With both ends included, repeat exactly the lines of the entries below from the one containing "You are a GUI" down to the one containing "Task: Click the Добавить button in toolbar", and no others.

DATA IN THIS EXERCISE section start

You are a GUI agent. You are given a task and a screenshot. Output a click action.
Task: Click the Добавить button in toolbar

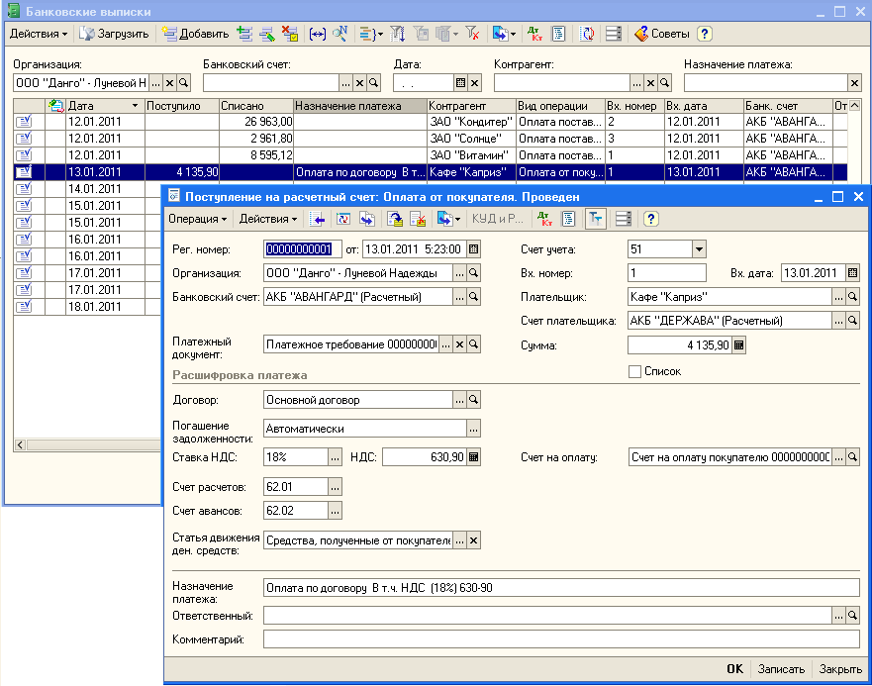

DATA IN THIS EXERCISE section end
DATA IN THIS EXERCISE section start

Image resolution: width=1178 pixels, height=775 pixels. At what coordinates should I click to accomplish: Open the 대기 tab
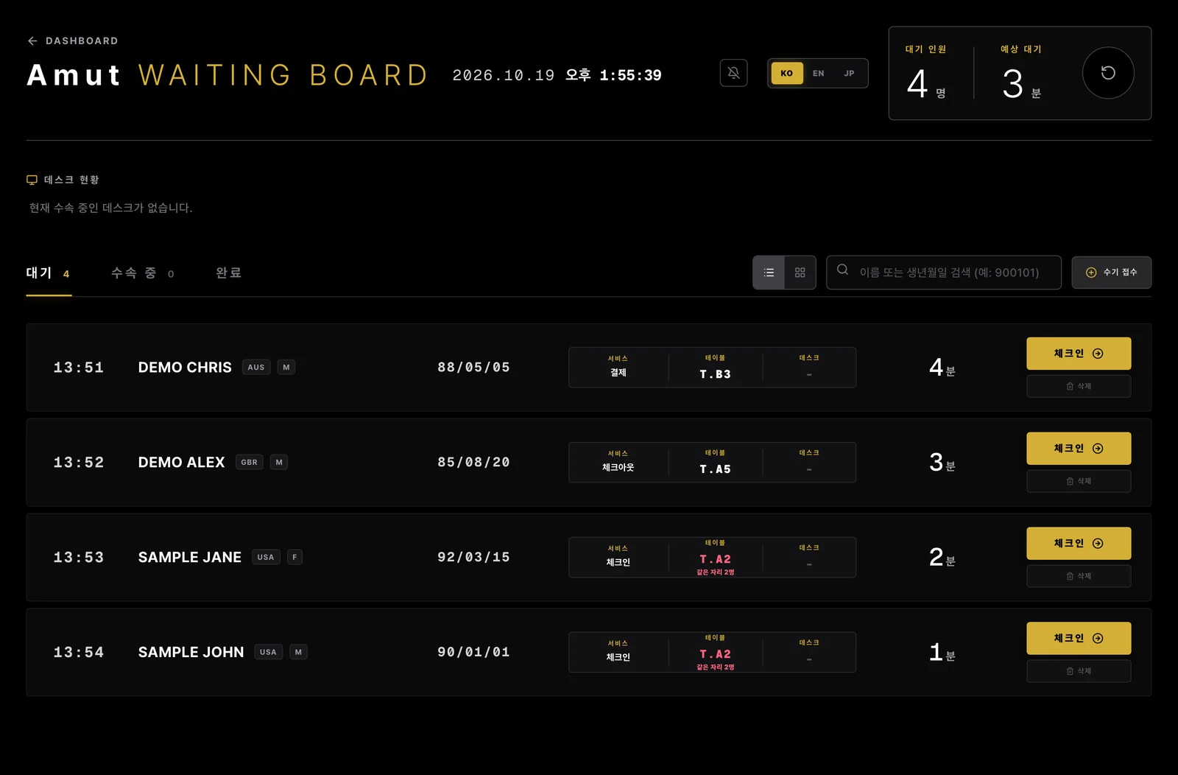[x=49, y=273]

DATA IN THIS EXERCISE section end
DATA IN THIS EXERCISE section start

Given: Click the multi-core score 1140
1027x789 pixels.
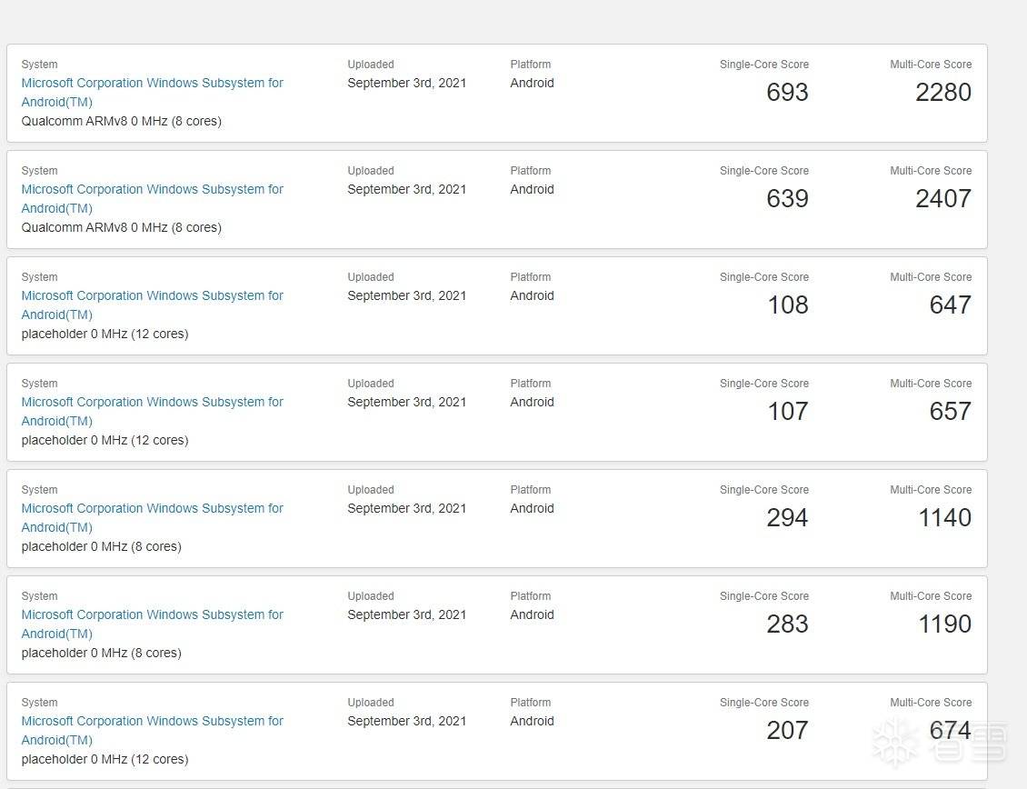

DATA IN THIS EXERCISE section end

[ANSWER TO THE PROBLEM]:
You are a GUI agent. You are given a task and a screenshot. Output a click action.
Task: Click the Добавить button in toolbar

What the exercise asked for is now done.